Our pets mean an immense amount to us -- they are our companions, family members, and suppliers of unconditional love. For most pet parents, their furry friend becomes an integral part of their daily life and routine, and their passing can be a heartbreaking experience.
Losing a pet is like losing a member of the family, and it is perfectly normal to feel sadness and grief. The way you deal with that grief can have an impact on how long it lasts, and how soon you can move on from -- but not forget -- your beloved friend.
Prepare Yourself For Grief
Most pet parents don’t even want to think about losing their pet, but getting emotionally prepared can really help in dealing with the pain when the day comes.
As with the loss of a human, someone who loses a pet can expect to go through some if not all of the classic stages of grief: denial, anger, bargaining, guilt, depression, and finally, acceptance.
Pet loss counselors point out that in cases where pets are put down, the guilt stage may be pronounced. It is important to not get stuck on feelings of guilt, and to allow yourself permission to grieve.

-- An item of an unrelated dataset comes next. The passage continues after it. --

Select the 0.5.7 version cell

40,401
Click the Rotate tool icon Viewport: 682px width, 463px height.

How To Know If It’s Time To Put Your Pet Down
As pets age, many develop conditions that can be difficult or painful to live with. Your veterinarian will be able to answer any questions you have about your pet’s health, and will discuss whether it may be appropriate to consider sparing them further discomfort. This is not an easy conversation to have, but it is often a necessary one, and getting answers from your veterinarian can help you prepare to make the tough decisions.

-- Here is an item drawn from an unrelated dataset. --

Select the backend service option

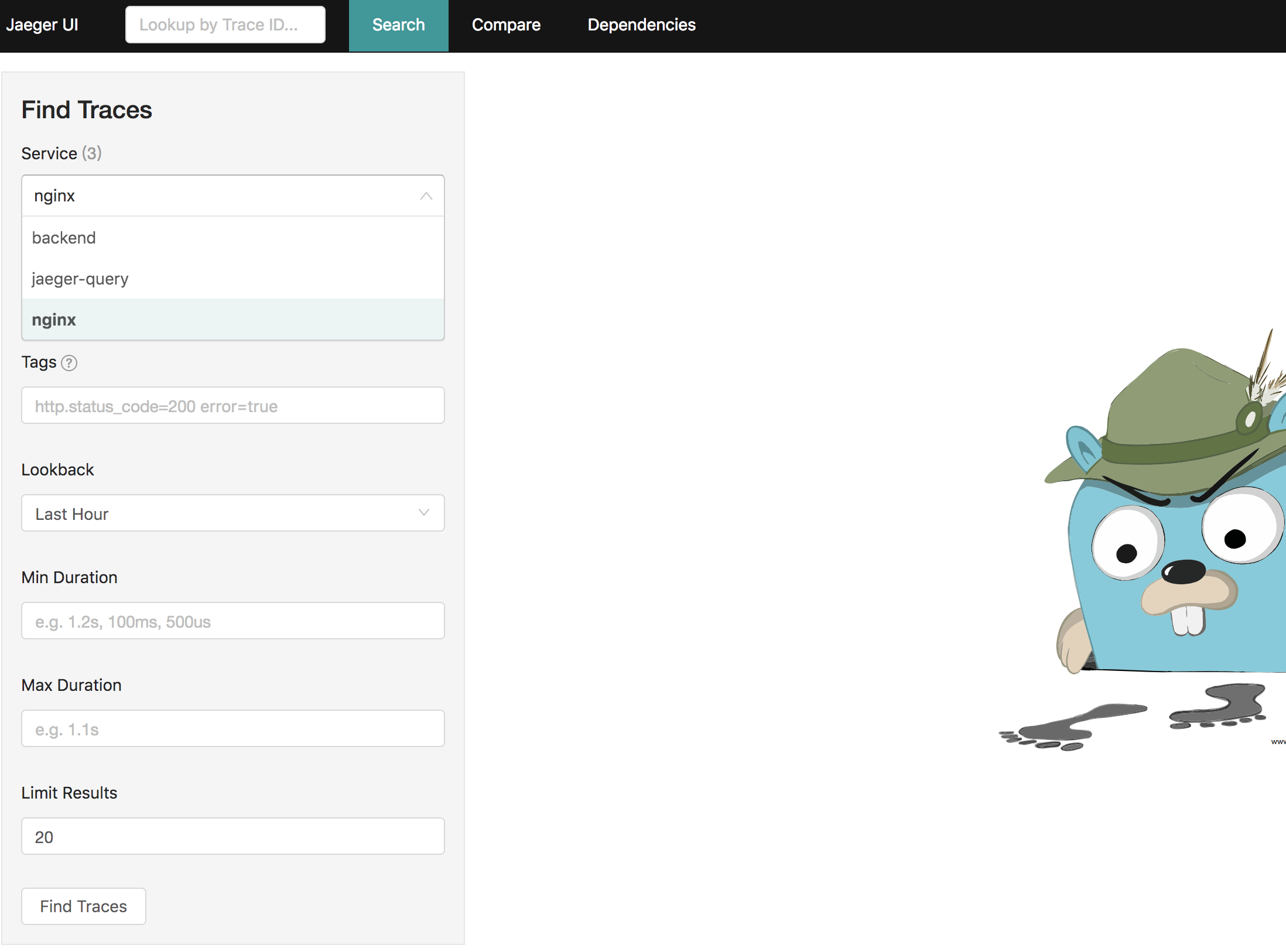(233, 237)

The quality of life scale developed by Dr. Alice Villalobos may also help to give you an idea of your pet’s condition and how they are doing day-to-day.
How To Handle The Grief & Where To Get Help
Everyone grieves in different ways, but there are things you can do to make the process easier.
Keeping your emotions bottled up inside can leave you trapped in a cycle of grief. Find trusted outlets for expressing yourself and sharing your feelings -- friends, family members, counselors, and support groups are all excellent options.
There are a great number of resources out there for pet parents coping with the loss of a pet:
- The Association for Pet Loss and Bereavement has free, online chat rooms for pet parents who are anticipating a loss or who are dealing with a recent loss
- A list of Pet Loss Support Groups can also be found on APLB’s website
- Founder of the APLB, psychologist Dr. Wallace Sife, wrote a guide to handling the pet grieving process titled The Loss of A Pet
- PetLoss.com provides resources for support online and by phone
- PetPartners.com has an excellent list of resources for grieving pet parents
- The ASPCA has a pet loss hotline and a website containing frequently asked questions about dealing with the loss of a pet
Should You Get A New Pet?
Some pet parents are ready to bring a new pet home right away, while others may need more time or decide that they don’t ever want to own another pet. It is a personal decision, and one that only you and your family can make.
Pet counselors suggest that getting a new pet too soon can sometimes lead to feelings of guilt, disloyalty, and even resentment, and this can have an effect on the relationship that you form with your new four-legged friend. While every pet parent is different, this is something to keep in mind.
The Washington State University College of Veterinary Medicine’s “Should I Get Another Pet?” has further information on deciding to get a new pet after a loss.
Dealing with the loss of a pet is never easy. Allow yourself time to grieve and seek out resources if you need help coping with the loss.